▶ _The problem_
Everything in the data except the pictures belongs in your answer, copied exactly.

******************************

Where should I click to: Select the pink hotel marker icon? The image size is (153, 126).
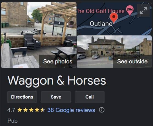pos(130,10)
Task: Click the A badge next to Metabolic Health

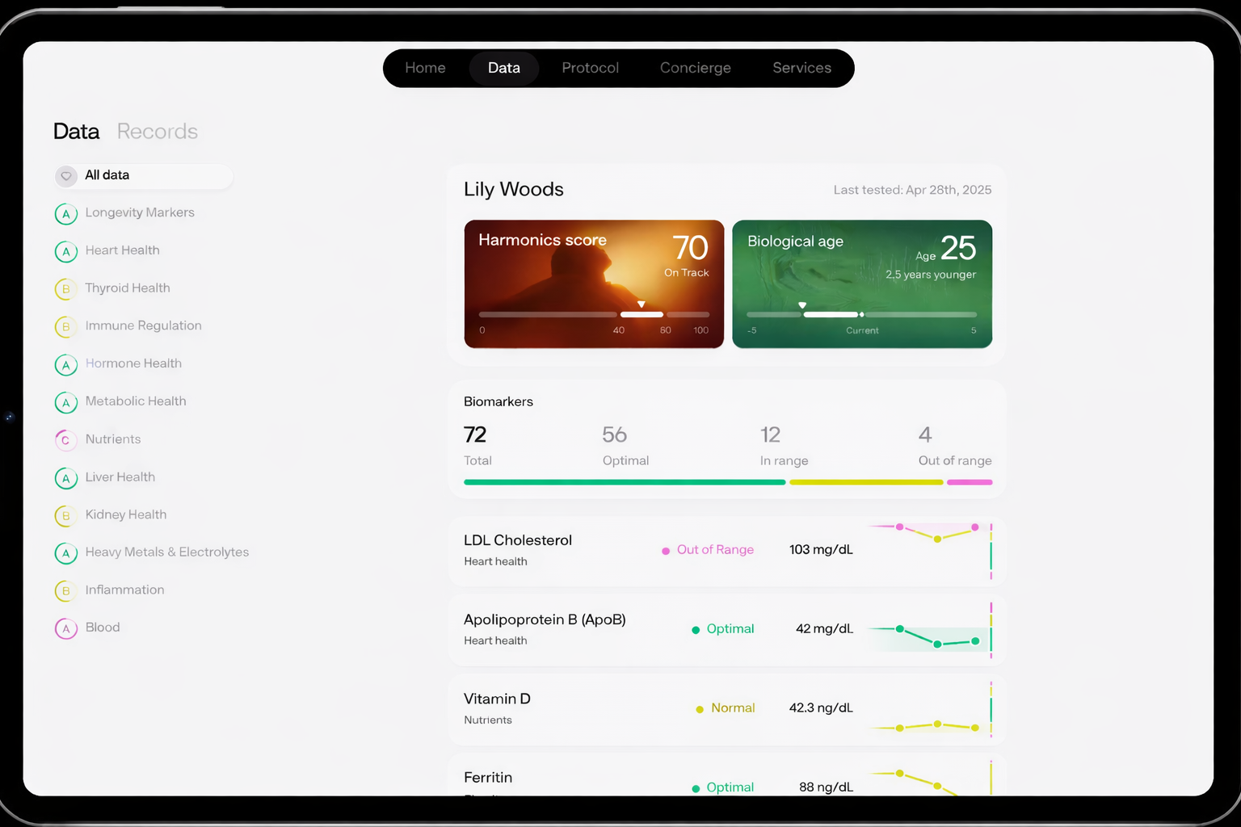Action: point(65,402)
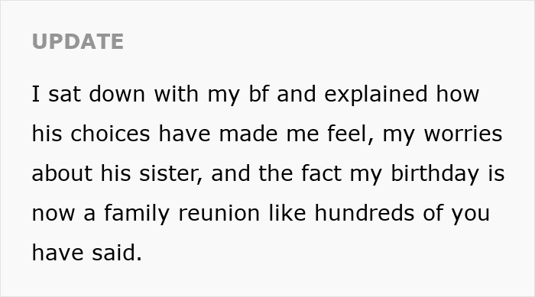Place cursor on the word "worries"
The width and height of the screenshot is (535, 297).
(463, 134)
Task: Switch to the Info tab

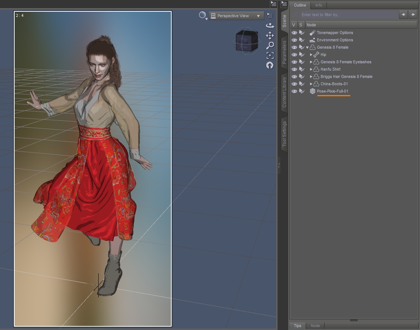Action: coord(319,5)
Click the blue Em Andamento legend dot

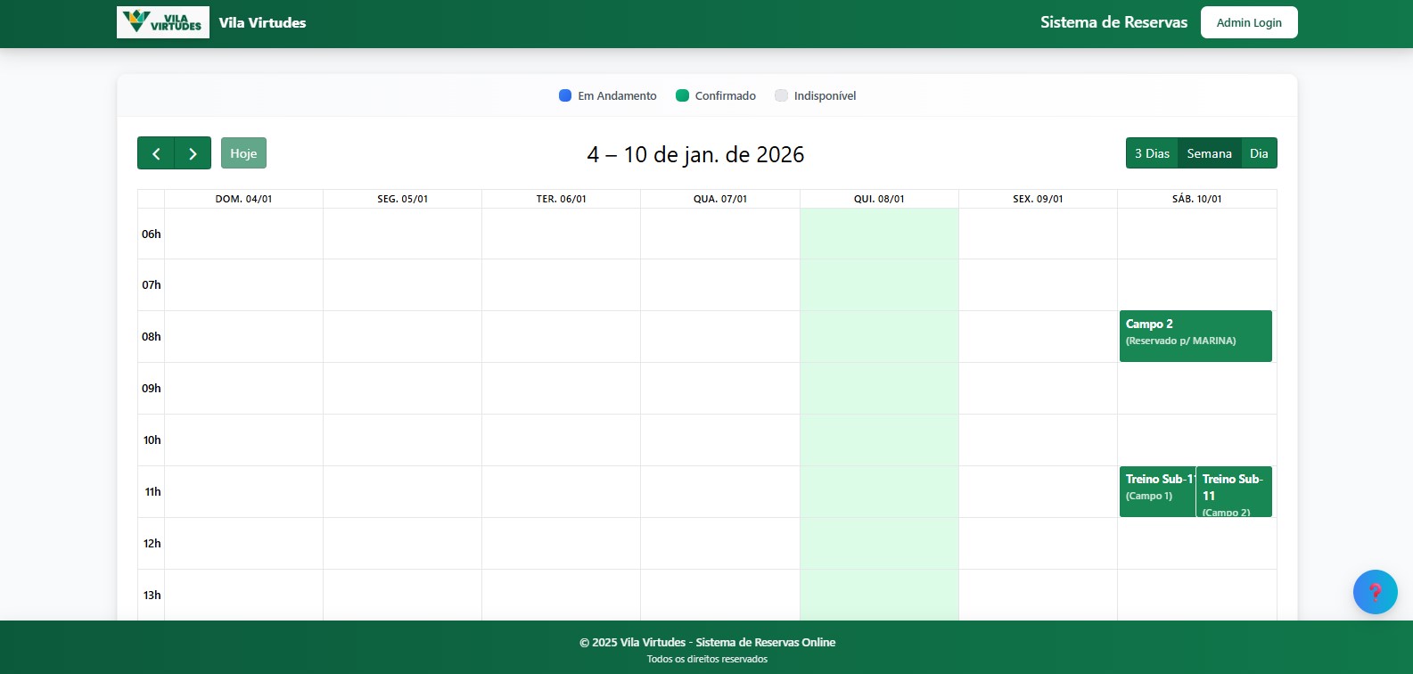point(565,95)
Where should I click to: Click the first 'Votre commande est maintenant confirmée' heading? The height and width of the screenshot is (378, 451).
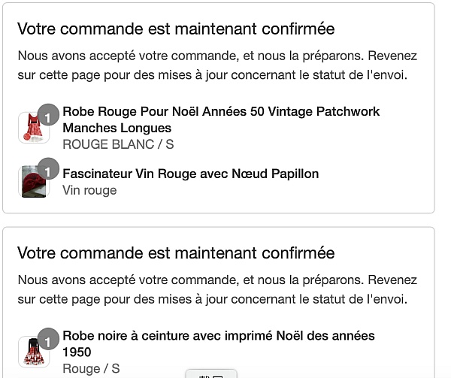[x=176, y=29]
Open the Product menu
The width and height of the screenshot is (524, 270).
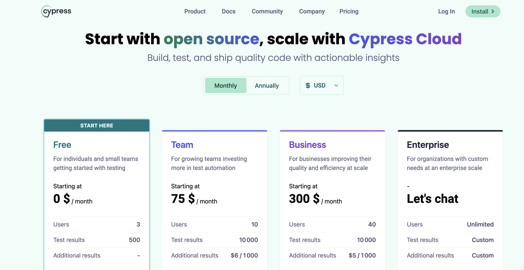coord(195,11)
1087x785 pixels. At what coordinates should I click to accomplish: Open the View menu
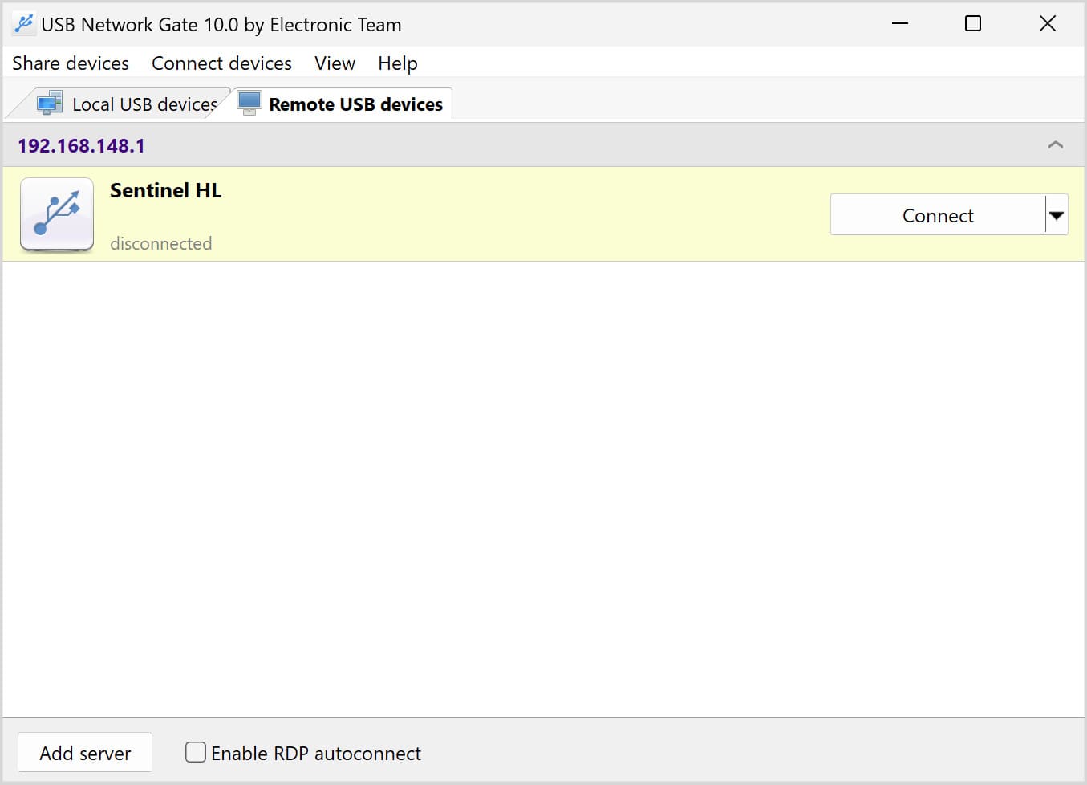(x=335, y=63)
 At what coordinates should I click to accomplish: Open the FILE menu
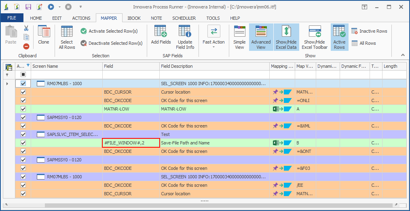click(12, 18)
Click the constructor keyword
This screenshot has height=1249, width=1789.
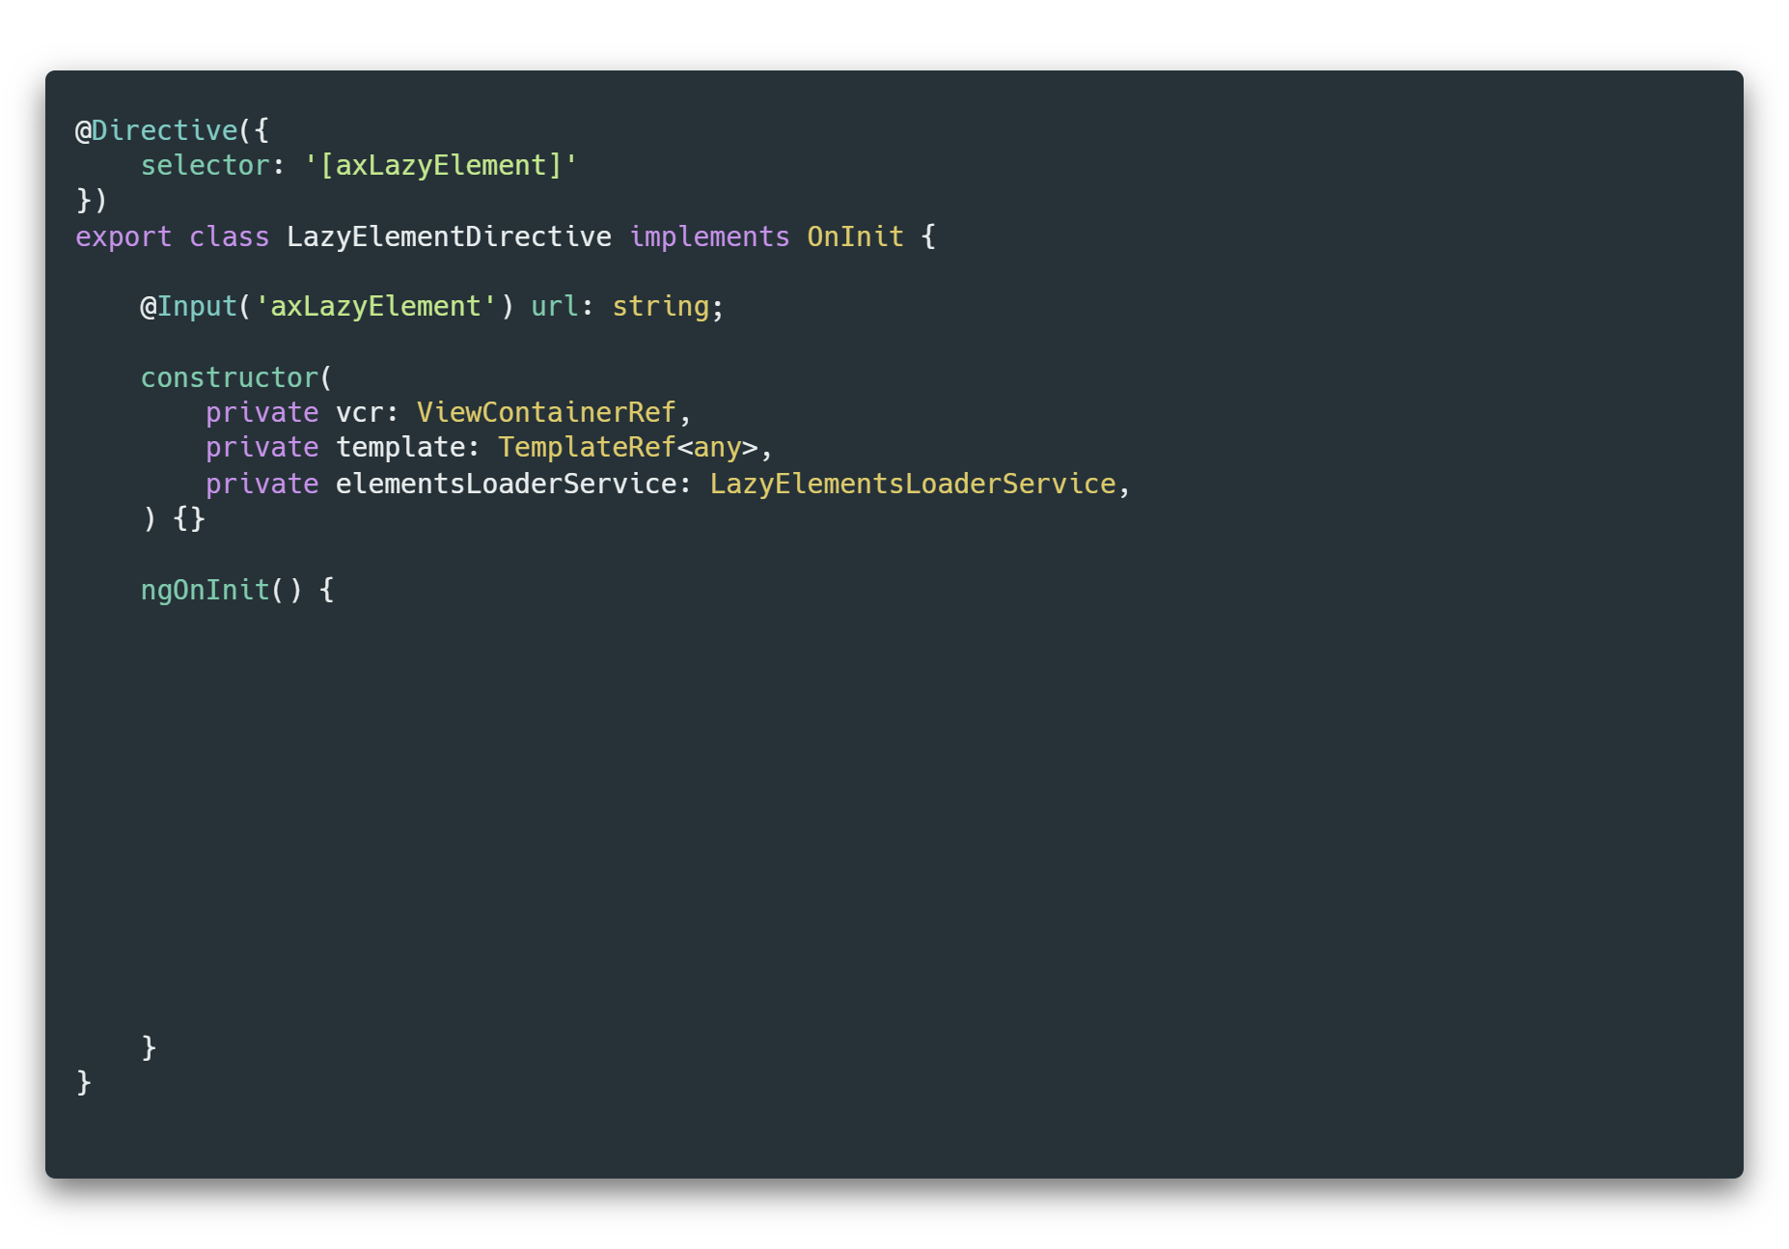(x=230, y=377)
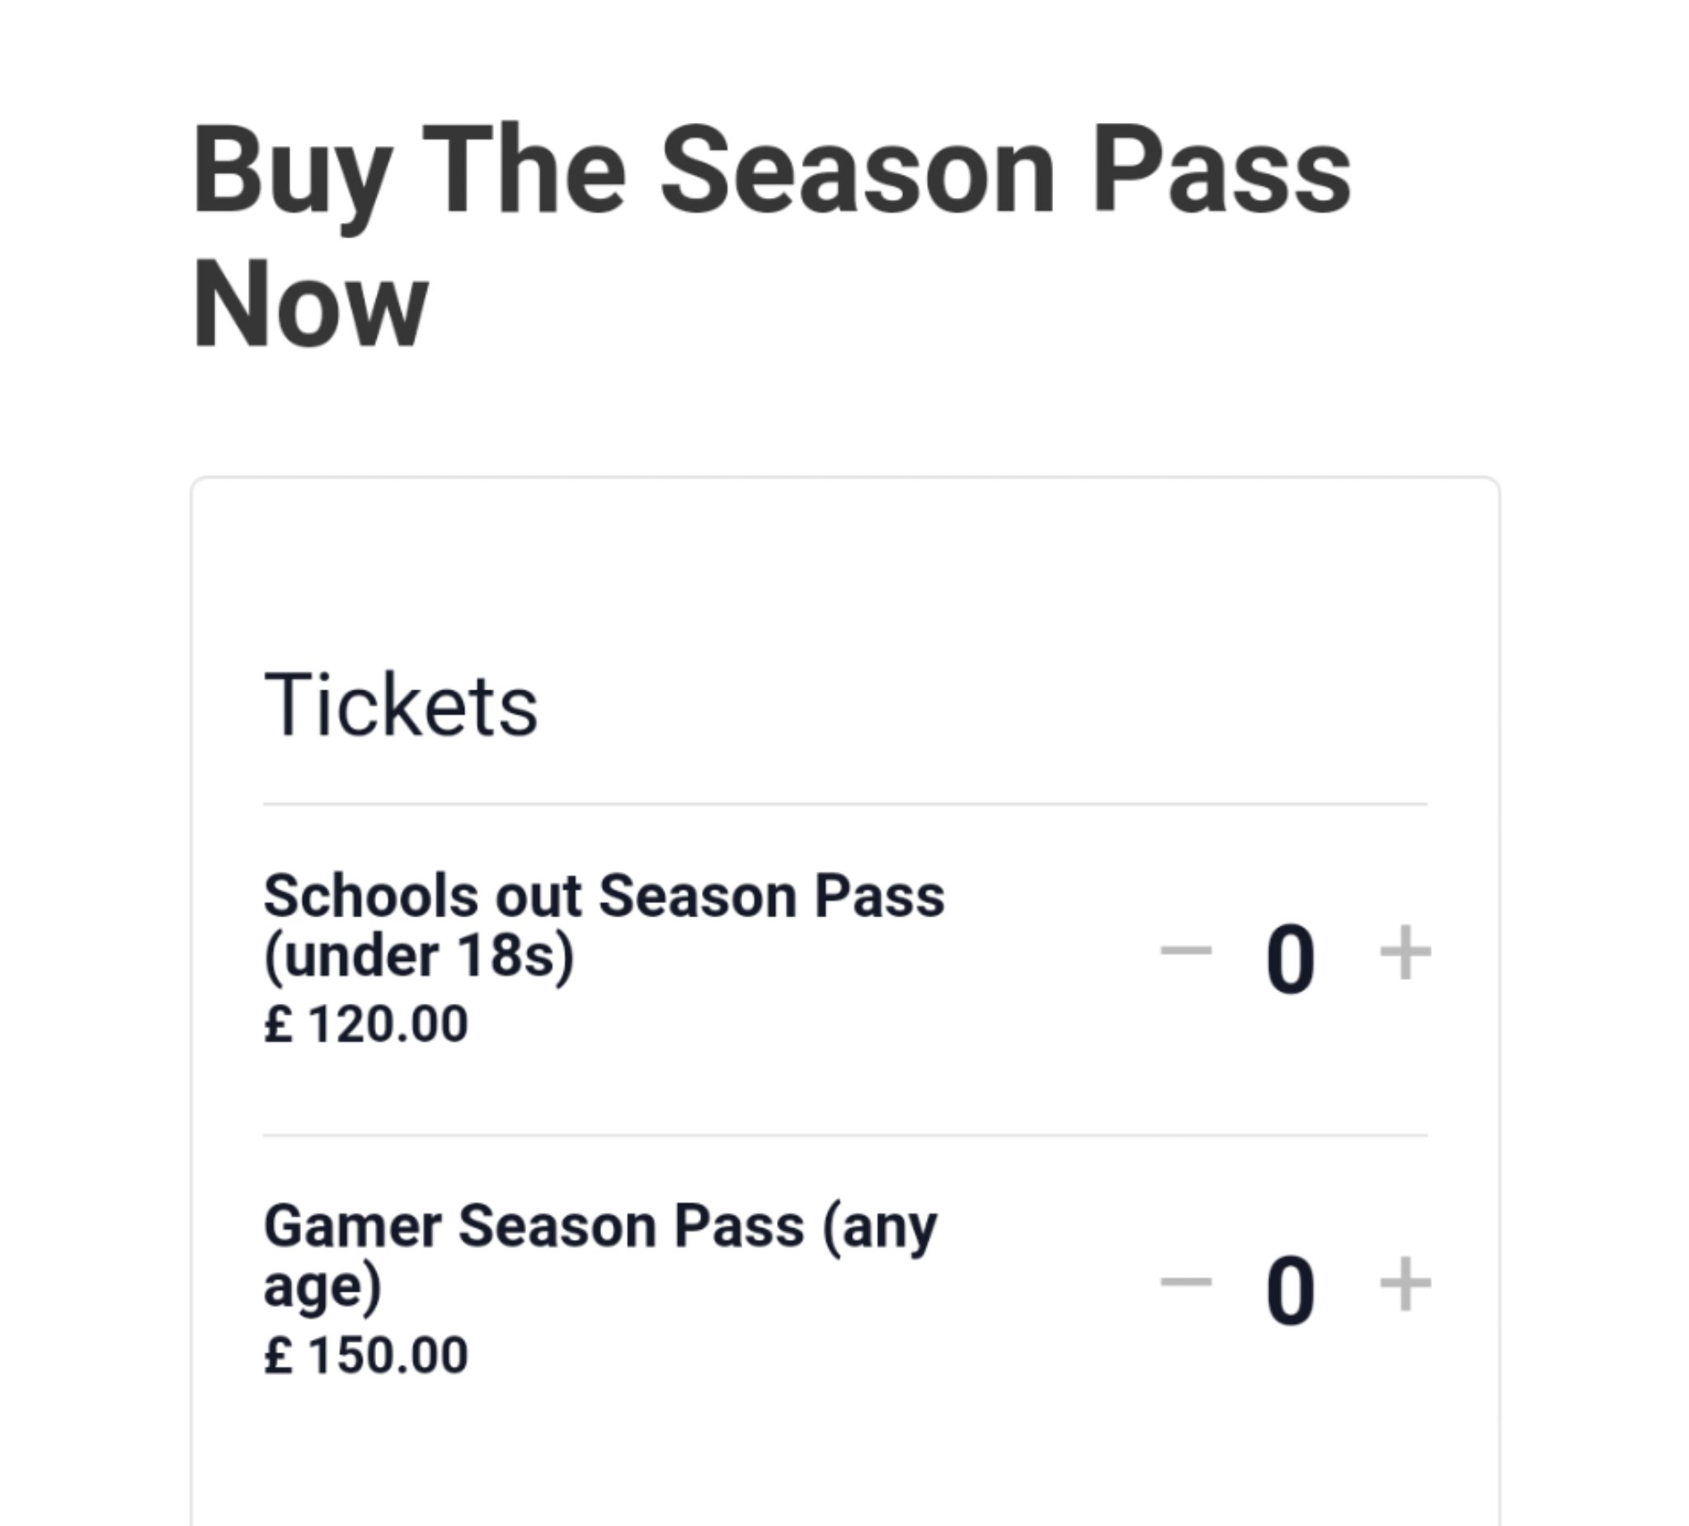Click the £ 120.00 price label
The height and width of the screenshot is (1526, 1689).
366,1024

******************************

▶ _Solved exercise_
Where should I click to: Select the pink hotel marker icon? The image size is (153, 126).
pos(130,10)
Task: Click the A badge next to Metabolic Health

Action: point(65,402)
Place cursor on the word "worries"
The width and height of the screenshot is (535, 297).
(463, 134)
Task: Switch to the Info tab

Action: coord(319,5)
Click the blue Em Andamento legend dot

point(565,95)
Where should I click to: Click the first 'Votre commande est maintenant confirmée' heading? The height and width of the screenshot is (378, 451).
[x=176, y=29]
Open the Product menu
The width and height of the screenshot is (524, 270).
coord(195,11)
1087x785 pixels. At what coordinates should I click to accomplish: Open the View menu
(x=335, y=63)
 At what coordinates should I click to accomplish: Open the FILE menu
click(12, 18)
Click the constructor keyword
This screenshot has height=1249, width=1789.
(x=230, y=377)
Click the £ 120.00 price label
The height and width of the screenshot is (1526, 1689).
366,1024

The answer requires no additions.